About this exercise: Among the entries that follow, how many lines contain the string "icon"? Answer with that number only.

[Stored data]

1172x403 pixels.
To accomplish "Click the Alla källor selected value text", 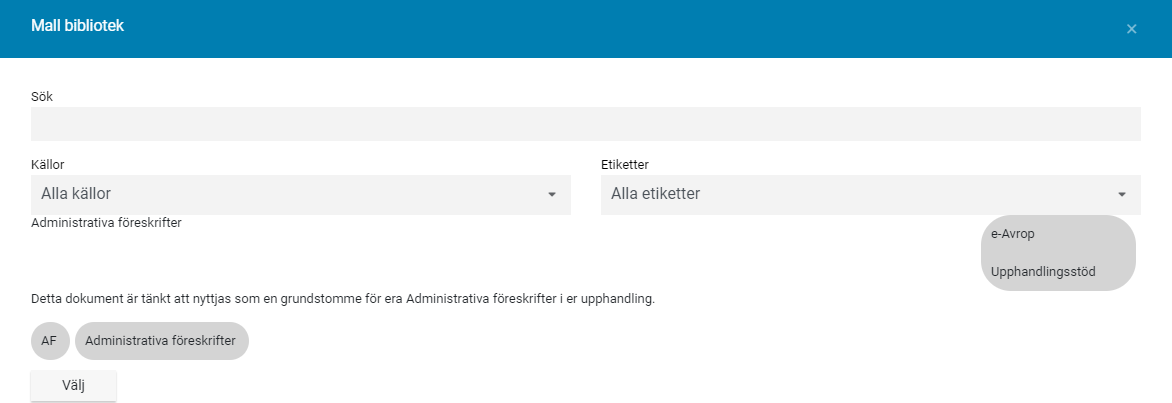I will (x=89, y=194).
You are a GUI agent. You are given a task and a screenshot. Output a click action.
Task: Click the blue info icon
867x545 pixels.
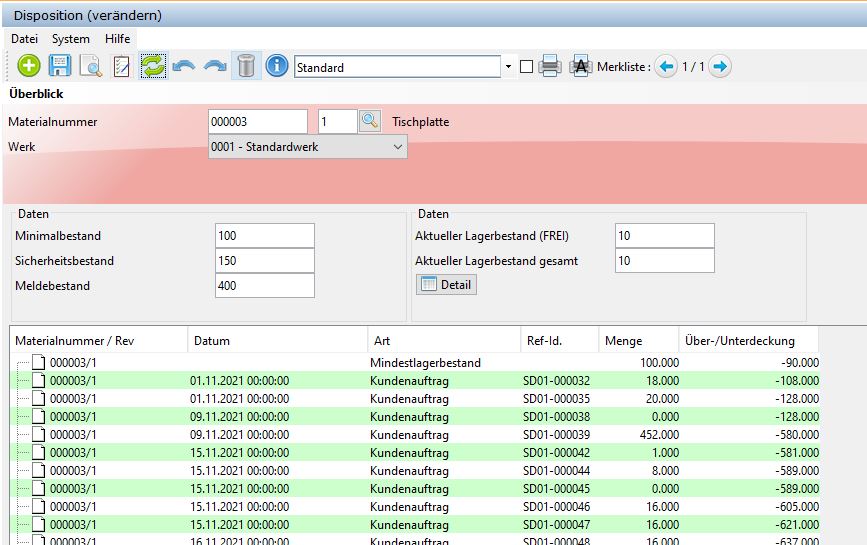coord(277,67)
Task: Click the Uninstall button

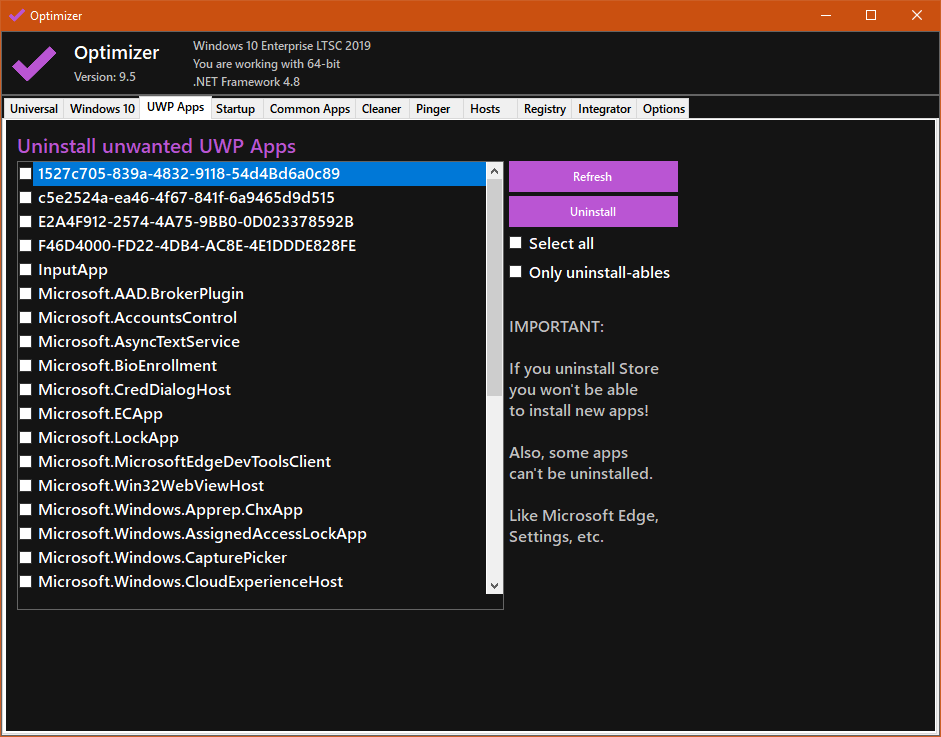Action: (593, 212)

...

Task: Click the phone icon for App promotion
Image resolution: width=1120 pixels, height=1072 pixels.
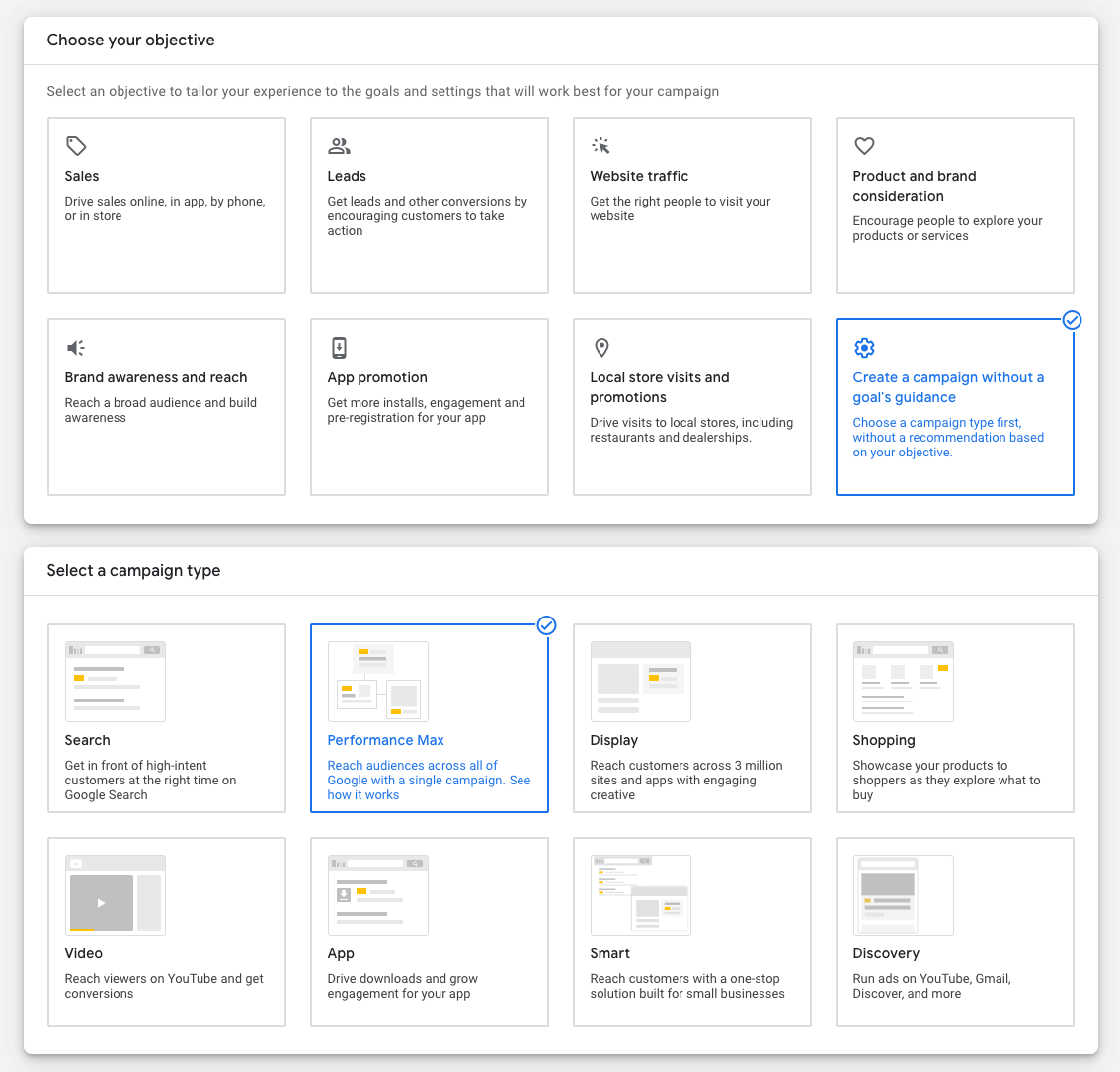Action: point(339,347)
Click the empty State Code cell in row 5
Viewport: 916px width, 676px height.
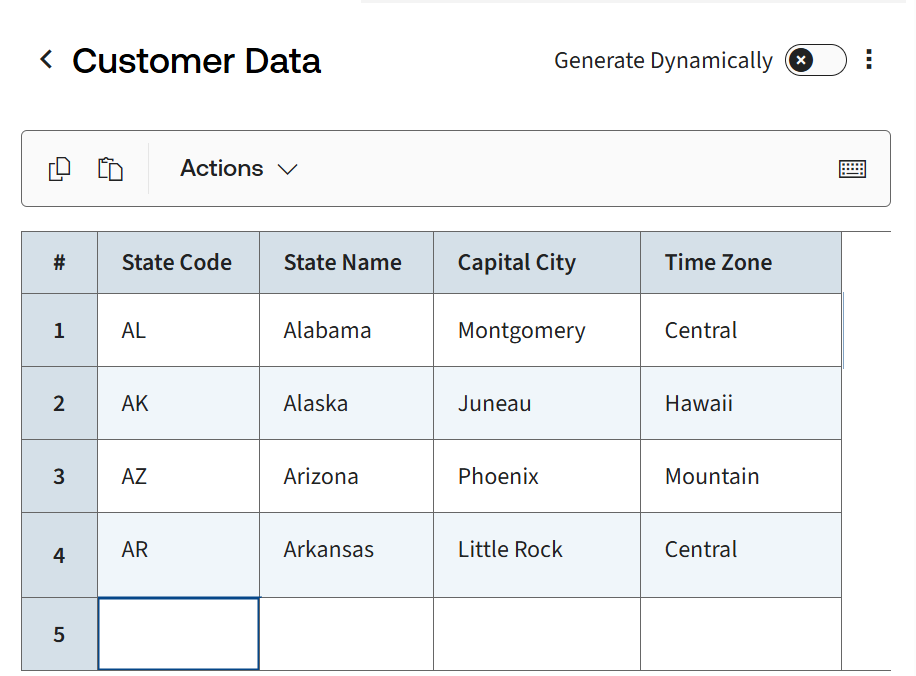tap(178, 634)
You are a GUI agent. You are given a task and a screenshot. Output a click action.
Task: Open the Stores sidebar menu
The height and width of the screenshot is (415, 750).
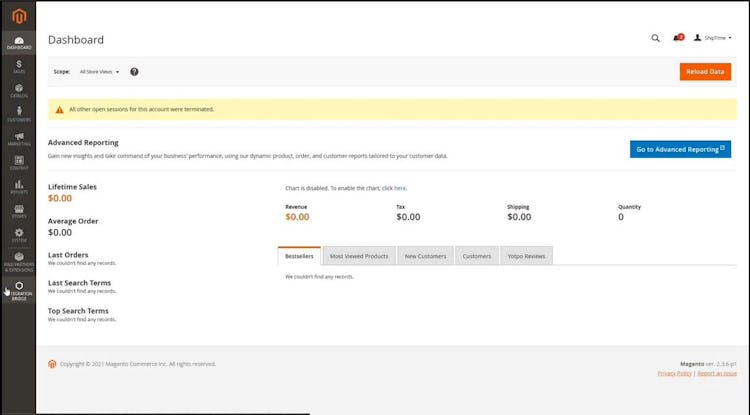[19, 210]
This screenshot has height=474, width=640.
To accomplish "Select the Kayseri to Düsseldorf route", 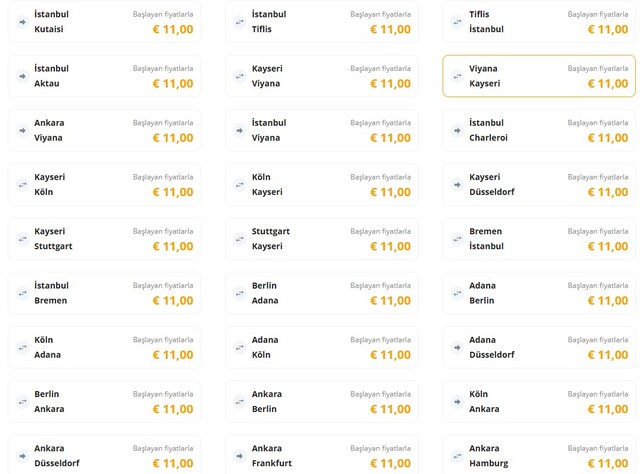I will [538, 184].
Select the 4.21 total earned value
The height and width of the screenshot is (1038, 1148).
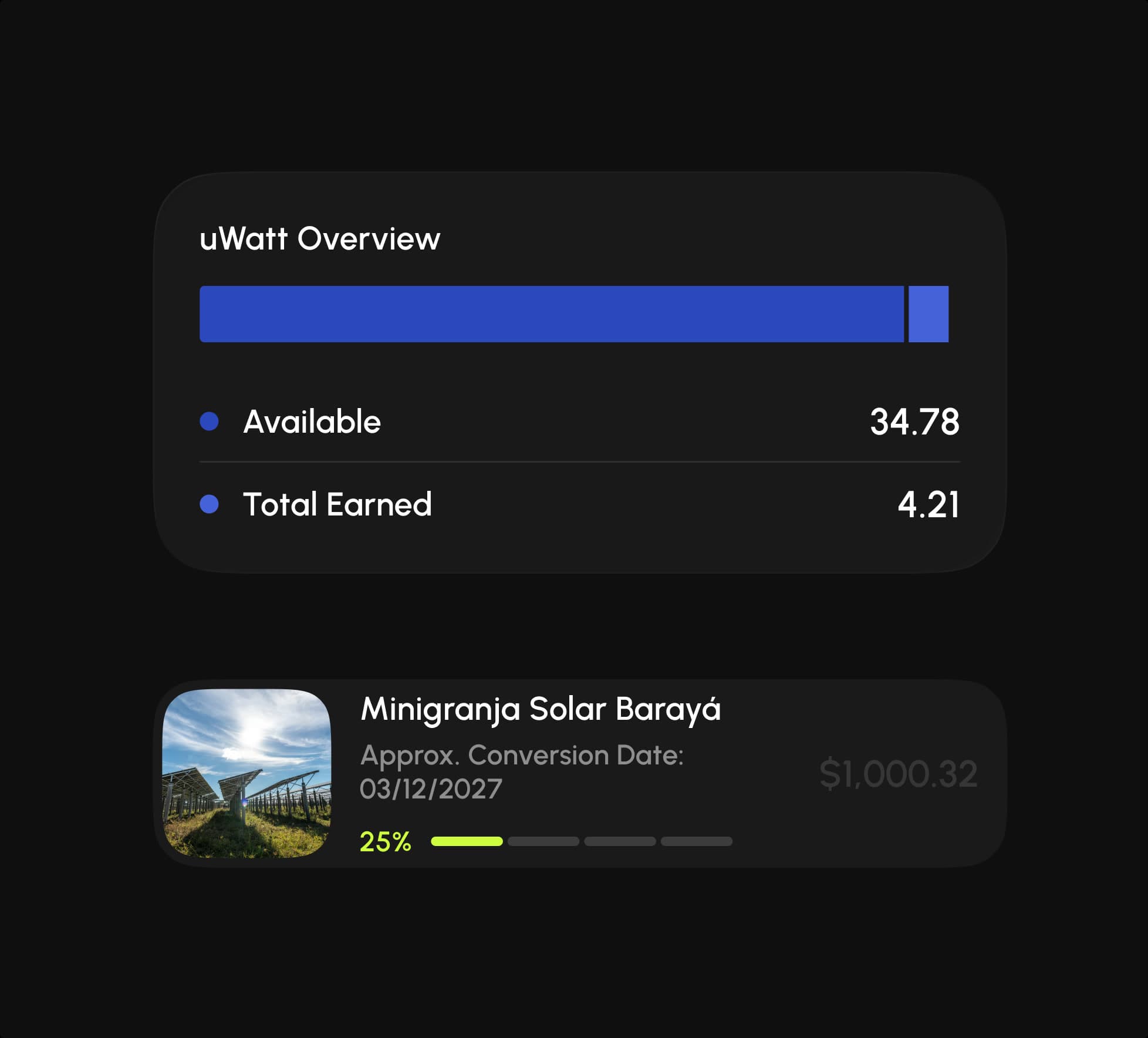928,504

Response for this exercise: 2